Molefi Ntseki: We have been drawn in Group C alongside Ghana, Sudan and either Mauritius or Sao Tome e Principe for the AFCON 2021 qualifiers. I think our group is a difficult one but, at the same time, we are giving ourselves an opportunity. We will do a proper profiling of Ghana and Sudan before we look into who the players are we want to bring in and which system we are going to deploy against those two opponents. We know that Ghana are more like us in the sense that they are in a building phase. They have not been doing well as a national team but Ghana is a football country and we know that they can always be very strong and give you a good game. As of now, we might not know much about Sudan but by the time we play them we would have done our analysis and profiling of them as a team. We are looking for positive results in whatever we are doing and we are saying we have to do well and we will do well and qualify for Cameroon 2021. If we do well in Cameroon, it will give us a very positive platform for us to do well in the 2022 FIFA World Cup qualifiers and competition. If you look at the current situation of the South African football landscape, we have a very good group of players who can easily be phased in and some of the players in the current Bafana Bafana squad might be phased out due to age, loss of form or injury. We will have a better balanced team going into the qualifiers. For me, if we do well we will qualify for AFCON 2021 and then we should use it prepare and cement our qualification for the World Cup. Doing well at the 2022 World Cup should come from our performances at AFCON in two years’ time.
Sport24 asked: Are you predicting a bright future for South African football?
Molefi Ntseki: It’s true that the future of South African football is bright and I’m actually calling for all South Africans to be positive and to look after this young generation of players well. We normally allow our players to go astray whenever they are so talented but we are looking forward to them to be helping the national team. If we look after our current crop of players well, we will be able to manage them better and ultimately they will do well for Bafana Bafana. It’s about cultivating the right mentality. The other day I visited the under-23 boys and said, “None of you have ever worked with me before but I’m happy to see what is happening with you now. All that is important is that we want to see you playing for top teams in Europe.” Even though we do have some of them playing for top teams in the country, which is a plus, we should not be having our under-23 players playing for lower league teams in Europe. We want them to be playing for top teams in Europe because they have got the talent, ability and age on their side.

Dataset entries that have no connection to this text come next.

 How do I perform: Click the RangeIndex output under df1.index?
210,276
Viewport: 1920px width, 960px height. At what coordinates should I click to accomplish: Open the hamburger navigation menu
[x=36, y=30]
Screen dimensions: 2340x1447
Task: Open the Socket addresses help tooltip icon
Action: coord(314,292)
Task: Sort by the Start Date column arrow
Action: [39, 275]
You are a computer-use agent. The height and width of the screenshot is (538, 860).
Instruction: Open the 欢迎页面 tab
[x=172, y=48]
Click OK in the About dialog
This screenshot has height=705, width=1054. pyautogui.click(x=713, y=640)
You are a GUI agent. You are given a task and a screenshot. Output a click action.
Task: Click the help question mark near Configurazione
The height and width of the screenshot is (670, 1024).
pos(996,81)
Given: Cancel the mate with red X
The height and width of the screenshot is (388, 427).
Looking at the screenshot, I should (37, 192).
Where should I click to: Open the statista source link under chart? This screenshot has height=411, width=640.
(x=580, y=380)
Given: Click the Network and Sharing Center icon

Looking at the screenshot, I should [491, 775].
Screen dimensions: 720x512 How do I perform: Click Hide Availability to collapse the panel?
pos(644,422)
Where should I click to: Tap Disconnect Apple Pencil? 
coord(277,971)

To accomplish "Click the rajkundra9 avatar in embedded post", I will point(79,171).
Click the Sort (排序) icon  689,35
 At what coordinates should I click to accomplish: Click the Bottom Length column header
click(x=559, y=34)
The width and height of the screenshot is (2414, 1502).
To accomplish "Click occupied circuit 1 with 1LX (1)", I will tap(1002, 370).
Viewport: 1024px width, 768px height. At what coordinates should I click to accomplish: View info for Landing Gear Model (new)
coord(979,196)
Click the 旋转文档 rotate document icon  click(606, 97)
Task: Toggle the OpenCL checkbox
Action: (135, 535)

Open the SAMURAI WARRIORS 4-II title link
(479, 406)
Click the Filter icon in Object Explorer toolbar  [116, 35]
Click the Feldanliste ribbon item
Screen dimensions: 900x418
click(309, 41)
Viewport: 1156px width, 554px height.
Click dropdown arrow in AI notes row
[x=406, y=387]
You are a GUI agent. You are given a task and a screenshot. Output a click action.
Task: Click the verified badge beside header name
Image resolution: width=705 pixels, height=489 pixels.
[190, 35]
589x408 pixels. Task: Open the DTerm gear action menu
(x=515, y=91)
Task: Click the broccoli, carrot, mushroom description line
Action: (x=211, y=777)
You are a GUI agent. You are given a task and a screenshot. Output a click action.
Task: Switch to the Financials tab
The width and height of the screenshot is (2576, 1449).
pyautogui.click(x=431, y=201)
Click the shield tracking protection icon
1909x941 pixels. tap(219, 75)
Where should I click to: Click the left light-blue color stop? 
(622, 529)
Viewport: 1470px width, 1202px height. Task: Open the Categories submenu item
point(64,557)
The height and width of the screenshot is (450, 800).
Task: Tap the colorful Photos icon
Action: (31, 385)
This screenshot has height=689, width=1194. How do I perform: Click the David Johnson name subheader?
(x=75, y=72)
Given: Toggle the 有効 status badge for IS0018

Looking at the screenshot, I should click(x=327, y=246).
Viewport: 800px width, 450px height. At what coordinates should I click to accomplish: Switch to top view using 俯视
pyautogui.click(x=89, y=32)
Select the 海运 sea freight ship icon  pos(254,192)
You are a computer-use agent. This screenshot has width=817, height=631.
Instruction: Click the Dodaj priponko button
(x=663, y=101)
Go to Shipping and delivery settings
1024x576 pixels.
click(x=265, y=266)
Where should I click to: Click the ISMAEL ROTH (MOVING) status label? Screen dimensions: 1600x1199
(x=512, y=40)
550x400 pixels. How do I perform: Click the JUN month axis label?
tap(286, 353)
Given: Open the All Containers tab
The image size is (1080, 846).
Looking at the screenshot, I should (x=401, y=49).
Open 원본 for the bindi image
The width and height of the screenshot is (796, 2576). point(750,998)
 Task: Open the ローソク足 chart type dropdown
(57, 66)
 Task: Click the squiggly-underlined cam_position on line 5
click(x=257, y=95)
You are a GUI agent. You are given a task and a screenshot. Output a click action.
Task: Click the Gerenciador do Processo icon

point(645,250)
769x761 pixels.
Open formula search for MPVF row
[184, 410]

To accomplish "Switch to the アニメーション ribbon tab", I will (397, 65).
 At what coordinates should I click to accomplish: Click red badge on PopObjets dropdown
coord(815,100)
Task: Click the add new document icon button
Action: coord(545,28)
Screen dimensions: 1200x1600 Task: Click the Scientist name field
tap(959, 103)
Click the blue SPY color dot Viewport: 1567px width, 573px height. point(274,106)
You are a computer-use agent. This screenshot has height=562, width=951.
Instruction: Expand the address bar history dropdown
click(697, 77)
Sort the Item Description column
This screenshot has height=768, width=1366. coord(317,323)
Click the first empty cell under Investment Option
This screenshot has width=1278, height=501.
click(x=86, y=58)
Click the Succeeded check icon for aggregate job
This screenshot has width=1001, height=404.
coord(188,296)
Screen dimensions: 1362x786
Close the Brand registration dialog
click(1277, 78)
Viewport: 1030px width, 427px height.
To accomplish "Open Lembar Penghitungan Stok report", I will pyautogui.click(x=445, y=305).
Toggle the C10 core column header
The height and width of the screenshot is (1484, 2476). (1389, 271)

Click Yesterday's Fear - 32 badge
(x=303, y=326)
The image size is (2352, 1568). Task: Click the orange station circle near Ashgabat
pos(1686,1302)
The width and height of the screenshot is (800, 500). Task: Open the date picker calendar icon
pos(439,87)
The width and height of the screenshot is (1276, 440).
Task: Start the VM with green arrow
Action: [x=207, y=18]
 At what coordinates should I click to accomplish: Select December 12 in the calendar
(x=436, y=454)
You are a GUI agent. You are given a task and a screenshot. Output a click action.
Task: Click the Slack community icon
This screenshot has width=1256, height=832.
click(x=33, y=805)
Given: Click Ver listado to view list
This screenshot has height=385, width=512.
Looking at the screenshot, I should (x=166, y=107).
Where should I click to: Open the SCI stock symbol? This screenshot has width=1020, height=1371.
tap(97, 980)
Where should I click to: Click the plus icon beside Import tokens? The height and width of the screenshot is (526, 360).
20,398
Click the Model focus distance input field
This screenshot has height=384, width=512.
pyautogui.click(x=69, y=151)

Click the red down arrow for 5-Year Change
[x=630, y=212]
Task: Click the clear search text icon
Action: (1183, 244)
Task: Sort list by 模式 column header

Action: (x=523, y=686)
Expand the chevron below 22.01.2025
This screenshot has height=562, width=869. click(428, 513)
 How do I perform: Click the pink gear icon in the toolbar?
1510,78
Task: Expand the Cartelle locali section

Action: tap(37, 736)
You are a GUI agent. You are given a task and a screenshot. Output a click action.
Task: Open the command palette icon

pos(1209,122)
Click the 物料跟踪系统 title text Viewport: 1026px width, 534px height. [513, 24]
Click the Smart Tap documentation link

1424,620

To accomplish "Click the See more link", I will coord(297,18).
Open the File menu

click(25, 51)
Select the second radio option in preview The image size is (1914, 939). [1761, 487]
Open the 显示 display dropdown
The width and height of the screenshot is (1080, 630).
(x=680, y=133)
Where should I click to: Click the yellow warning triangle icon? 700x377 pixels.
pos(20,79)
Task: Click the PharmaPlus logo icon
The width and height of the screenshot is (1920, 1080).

Take Ansu Fati, who comes from Guinea-Bissau, as a case in point. The 16-year-old is scoring goals for Barcelona and taking La Liga by storm. We have such players in this country but the question I would ask is: can we look after them well and give them that exposure to be seen by the top clubs in the world? As of now, we should start looking after our young players’ careers. All that is important is for us to do well at the 2020 Olympic Games in Japan. We want to go to the Olympics next year and leave a mark and not make up the numbers.
Sport24 asked: Your dream dinner guests, who would they be and why?
Molefi Ntseki: I would invite the president of South Africa. He is the first citizen of this country and many achievements we have achieved in this country has to do with him. I would also invite my reverend from church to be part of the evening. Him and I are men of good faith and all that is happening in my favour is thanks to God. In terms of movie stars, when I was growing up my favourite was Sylvester Stallone and I would enjoy catching up with him over a meal. When it comes to food, I would love to have fried chicken with vegetables and a green salad. That would be my best menu and something I could prepare if I had to impress my wife Makhotso, who would also be at the dinner. She has been a pillar of strength to me through the years. Gospel – whether contemporary or traditional – is the music that talks to my emotions and I would have it playing in the background.